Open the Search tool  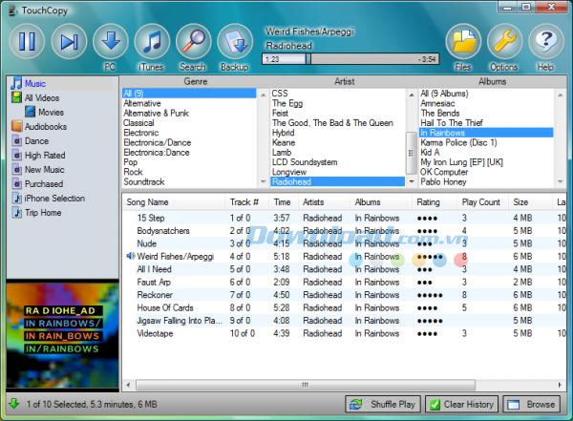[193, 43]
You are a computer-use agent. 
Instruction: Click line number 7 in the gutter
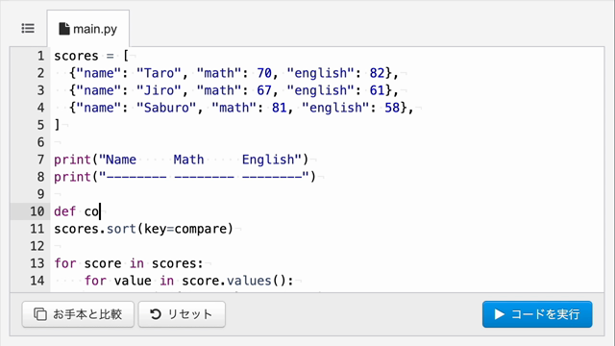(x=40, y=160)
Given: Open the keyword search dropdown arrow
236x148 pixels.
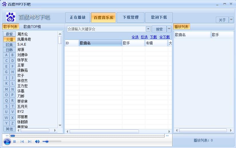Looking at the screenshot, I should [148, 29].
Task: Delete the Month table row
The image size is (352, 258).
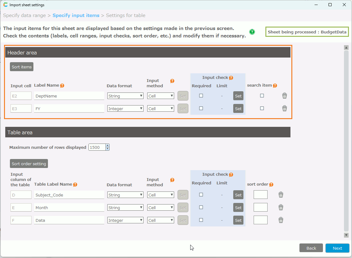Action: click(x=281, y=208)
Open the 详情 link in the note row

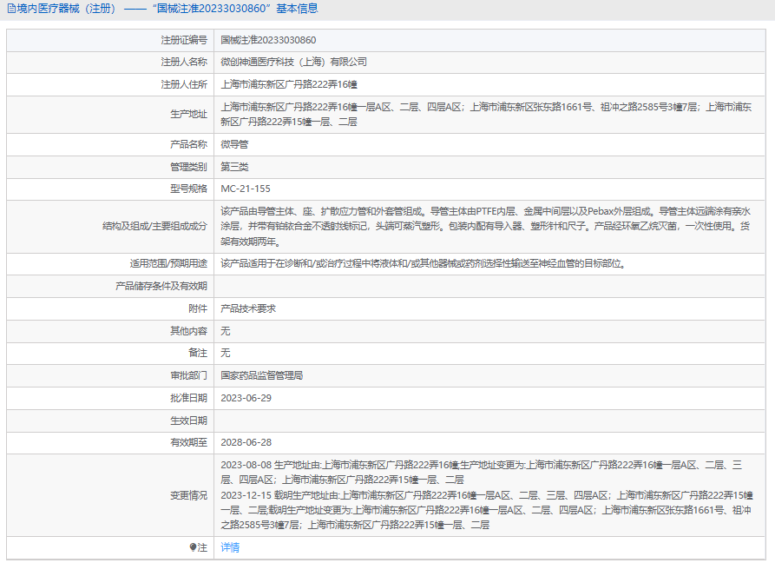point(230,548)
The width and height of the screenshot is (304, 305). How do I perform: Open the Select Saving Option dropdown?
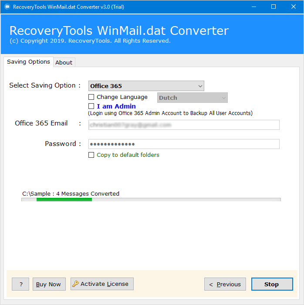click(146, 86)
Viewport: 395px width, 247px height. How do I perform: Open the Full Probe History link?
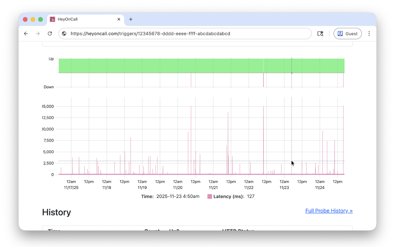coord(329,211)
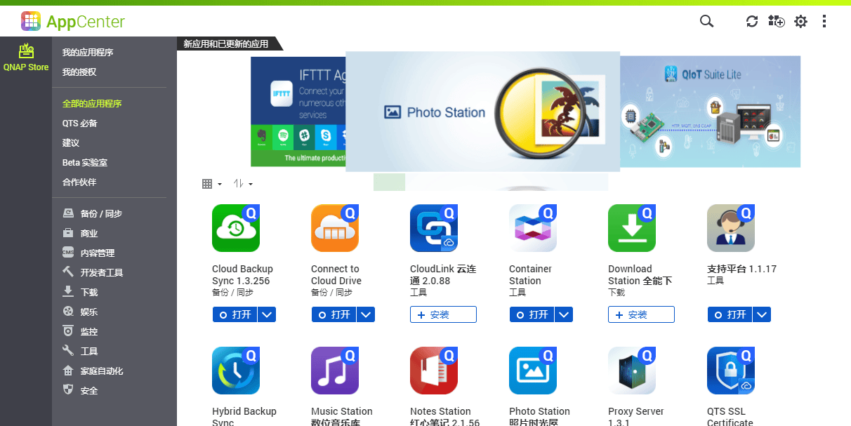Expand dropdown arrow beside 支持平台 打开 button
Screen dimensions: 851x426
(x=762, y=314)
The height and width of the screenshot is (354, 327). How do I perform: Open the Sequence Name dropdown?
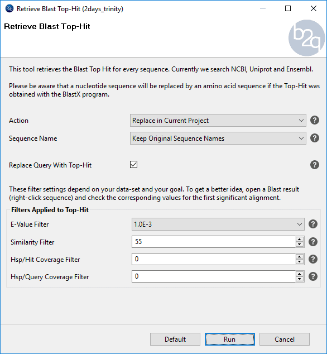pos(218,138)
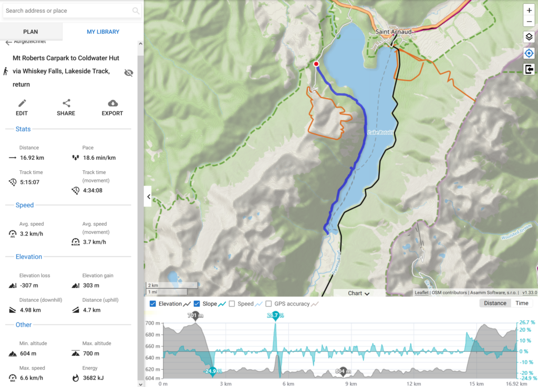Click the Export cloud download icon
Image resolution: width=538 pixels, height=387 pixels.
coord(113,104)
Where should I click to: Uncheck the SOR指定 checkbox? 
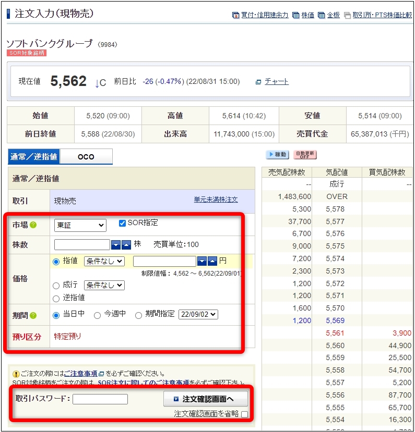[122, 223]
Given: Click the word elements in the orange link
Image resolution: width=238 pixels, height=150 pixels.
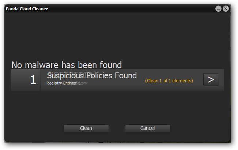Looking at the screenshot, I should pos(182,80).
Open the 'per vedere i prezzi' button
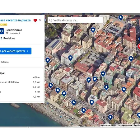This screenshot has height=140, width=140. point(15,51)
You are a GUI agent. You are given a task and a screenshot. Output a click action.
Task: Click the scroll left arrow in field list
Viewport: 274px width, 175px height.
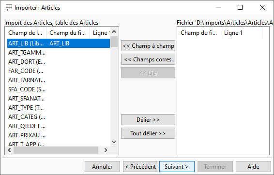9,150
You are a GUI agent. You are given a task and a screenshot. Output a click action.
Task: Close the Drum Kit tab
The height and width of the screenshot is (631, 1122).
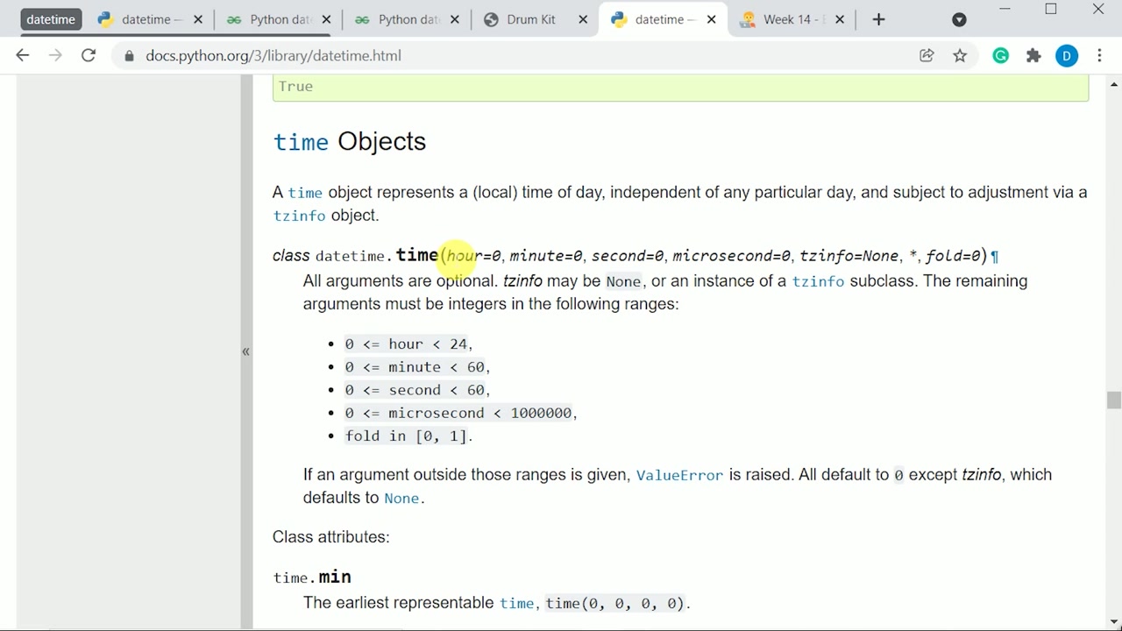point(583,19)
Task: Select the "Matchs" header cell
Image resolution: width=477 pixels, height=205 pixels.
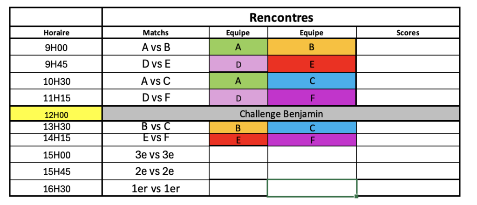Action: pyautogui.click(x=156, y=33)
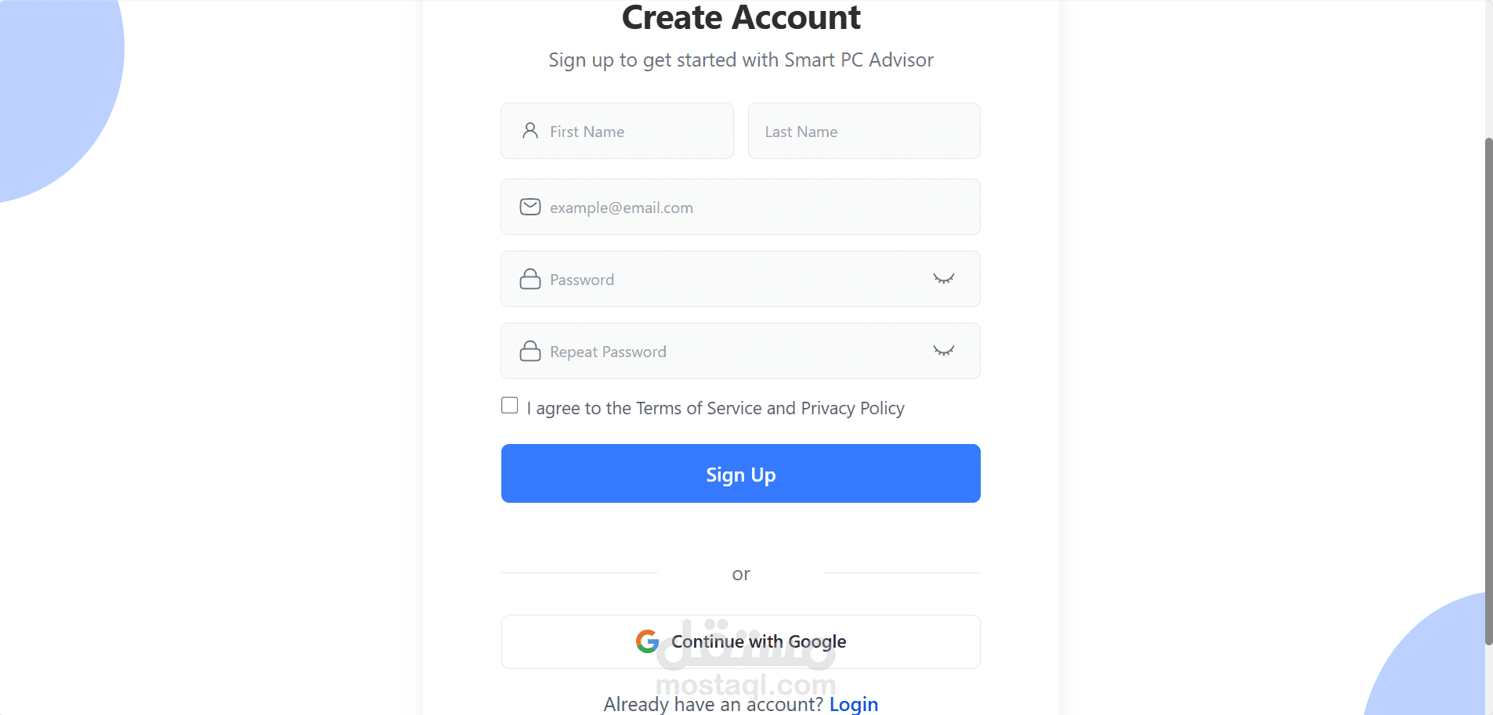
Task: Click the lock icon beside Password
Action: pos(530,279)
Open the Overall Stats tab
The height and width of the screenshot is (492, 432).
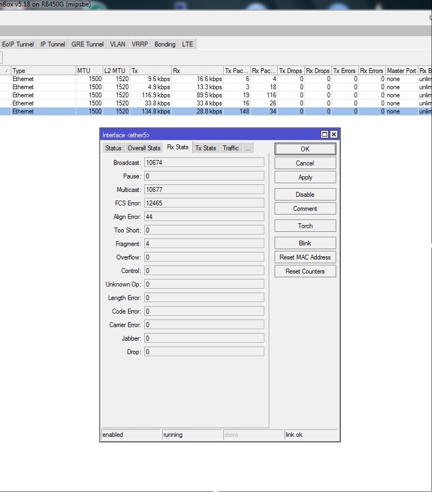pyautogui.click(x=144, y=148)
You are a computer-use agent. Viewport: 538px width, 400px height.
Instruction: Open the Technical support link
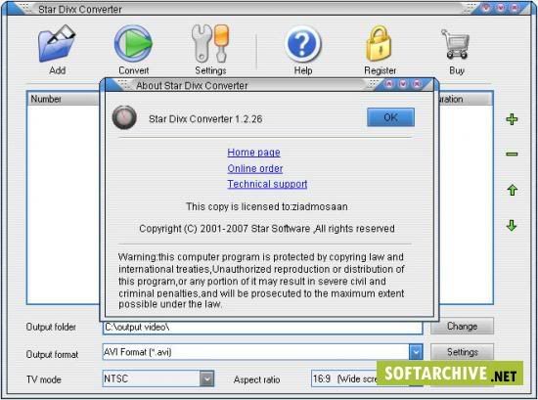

WORK REQUIRED:
An exact copy is needed of the entries above, starting at the line that holds "Instruction: Click line" and stopping at the line that holds "Task: Select the", both kept; pictures stay out.

WRITTEN SOLUTION:
Instruction: Click line number 7 in the gutter
(x=40, y=160)
Given: Open the keyword search dropdown arrow
236x148 pixels.
Looking at the screenshot, I should [148, 29].
Task: Delete the Month table row
The image size is (352, 258).
Action: click(x=281, y=208)
Open the 详情 link in the note row

point(230,548)
The width and height of the screenshot is (304, 305). How do I perform: Open the Select Saving Option dropdown?
click(146, 86)
Viewport: 395px width, 247px height. How do I perform: Open the Full Probe History link?
coord(329,211)
Expand dropdown arrow beside 支持平台 打开 button
Screen dimensions: 851x426
(x=762, y=314)
The height and width of the screenshot is (354, 327). How do I perform: Open the Sequence Name dropdown?
pos(218,138)
Click the Export cloud download icon
Image resolution: width=538 pixels, height=387 pixels.
coord(113,104)
Where should I click to: Uncheck the SOR指定 checkbox? 
[122, 223]
Given: Click the word elements in the orange link
Image resolution: width=238 pixels, height=150 pixels.
Looking at the screenshot, I should pos(182,80).
Open the 'per vedere i prezzi' button
This screenshot has height=140, width=140. point(15,51)
You are a GUI agent. You are given a task and a screenshot. Output a click action.
Task: Click the scroll left arrow in field list
Viewport: 274px width, 175px height.
9,150
You are a GUI agent. You are given a task and a screenshot. Output a click action.
Task: Close the Drum Kit tab
The height and width of the screenshot is (631, 1122).
point(583,19)
Task: Select the "Matchs" header cell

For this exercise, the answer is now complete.